Bill Babcock, right, is to retire from his position as director of the Grand Slam Board at the end of 2020 ©Getty Images

Bill Babcock, the director of the Board which represents all four Grand Slam tennis tournaments, is retiring at the end of this year.

Babcock has held the position at the Grand Slam Board, comprising the chairs of the four major tournaments, their chief executives and the President of the International Tennis Federation (ITF), since its formation in 1989.

The Board said a successor to Babcock would be named in due course.

Babcock, based in London, helped with creating a Grand Slam rulebook, an independent officiating body and the old Grand Slam Cup – a tournament which ran from 1990 to 1999 before it was folded into the Association of Tennis Professionals Tour Finals.

He was also "instrumental in the establishment and implementation of the sport-wide Tennis Anti-Corruption Programme and its Tennis Integrity Unit", the Board said.

Bill Babcock has been the director of the Grand Slam Board since its inception in 1989 ©Getty Images
Bill Babcock has been the director of the Grand Slam Board since its inception in 1989 ©Getty Images

"Working with the Grand Slam tournaments and the ITF over the past 30 years has been a privilege and an honour," said Babcock. 

"I recognise the enormous contributions to tennis that have been made and continue to be made by the Grand Slam tournaments, the ITF and the rest of the tennis family. 
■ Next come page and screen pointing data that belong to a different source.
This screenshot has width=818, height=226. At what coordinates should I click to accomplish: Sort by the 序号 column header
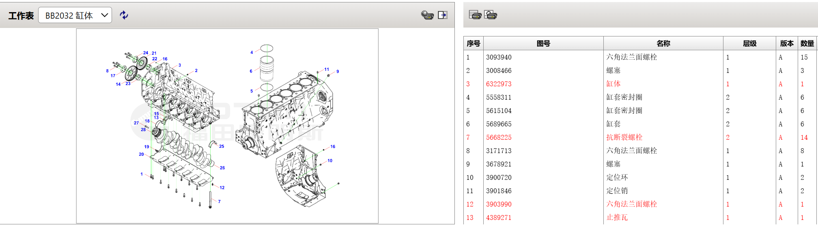(473, 43)
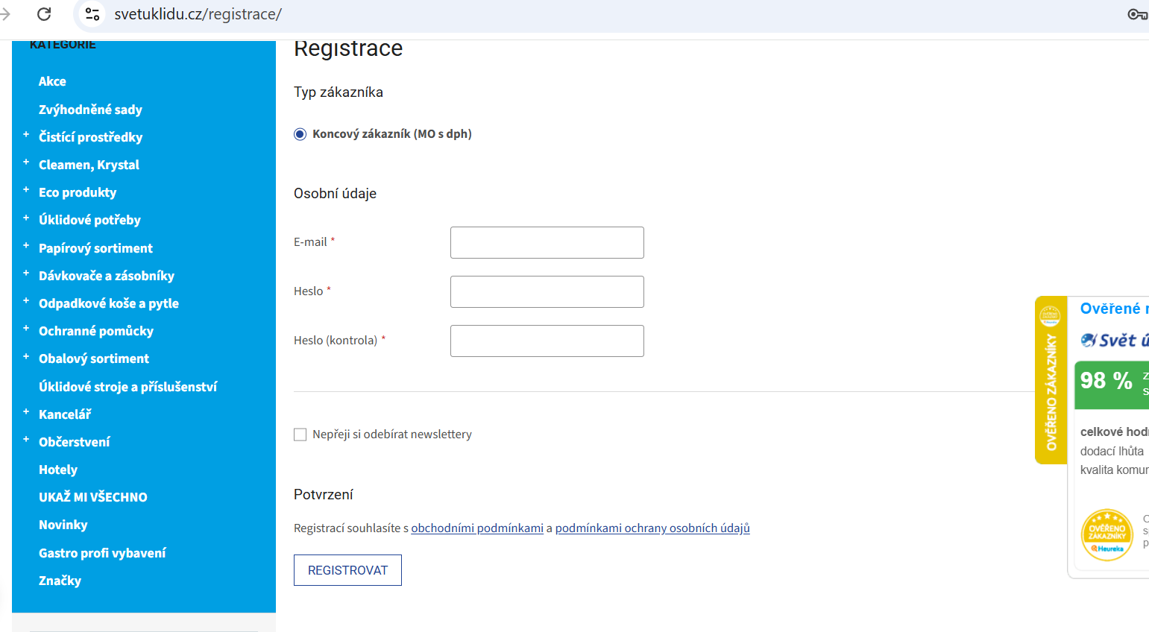Screen dimensions: 1149x632
Task: Click the Svět úklidu logo in widget
Action: pyautogui.click(x=1115, y=341)
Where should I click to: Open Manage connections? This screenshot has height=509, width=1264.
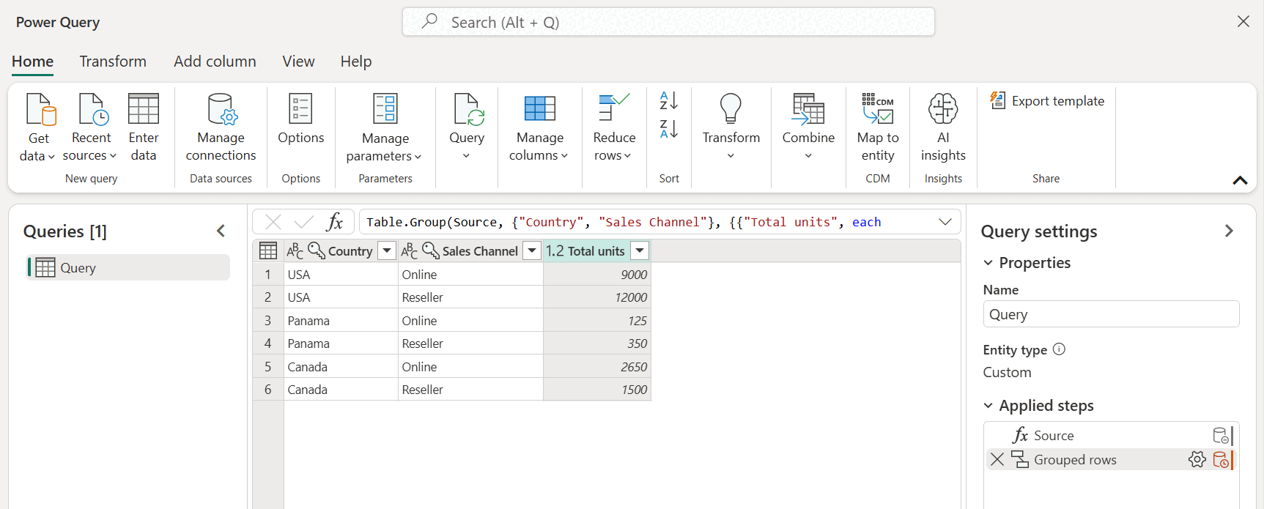(221, 127)
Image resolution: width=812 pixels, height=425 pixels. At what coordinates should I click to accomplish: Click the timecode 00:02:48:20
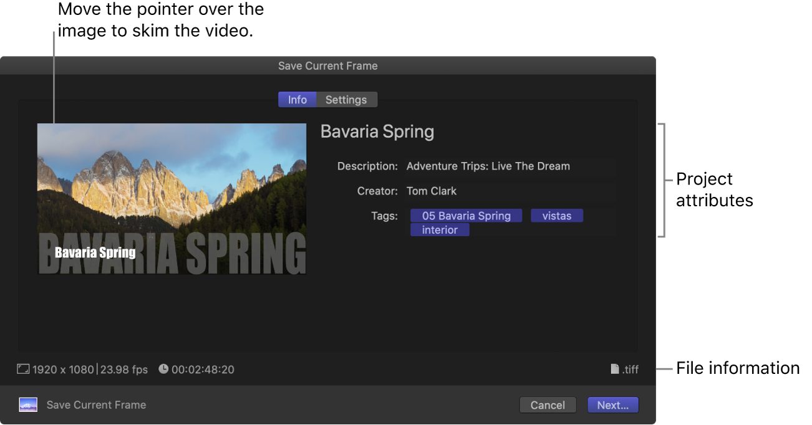[203, 369]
"The opportunity to have shared a part of that effort is humbling. 

"Much of the success that I have had is due to the wisdom, friendship and support of the innumerable Grand Slam chairs, Grand Slam executives and ITF Presidents over the years, as well as my countless friends and colleagues in the tennis family. 

"Thank you all for this wonderful ride."

This year's Grand Slam season has been severely impacted by the coronavirus pandemic, with only the Australian Open taking place as scheduled so far.

Wimbledon was cancelled, while the French Open has been rearranged after being postponed from its planned slot.

The US Open is due to begin later this month but question marks remain over the tournament being held and a number of the top players have withdrawn due to fears over the COVID-19 virus.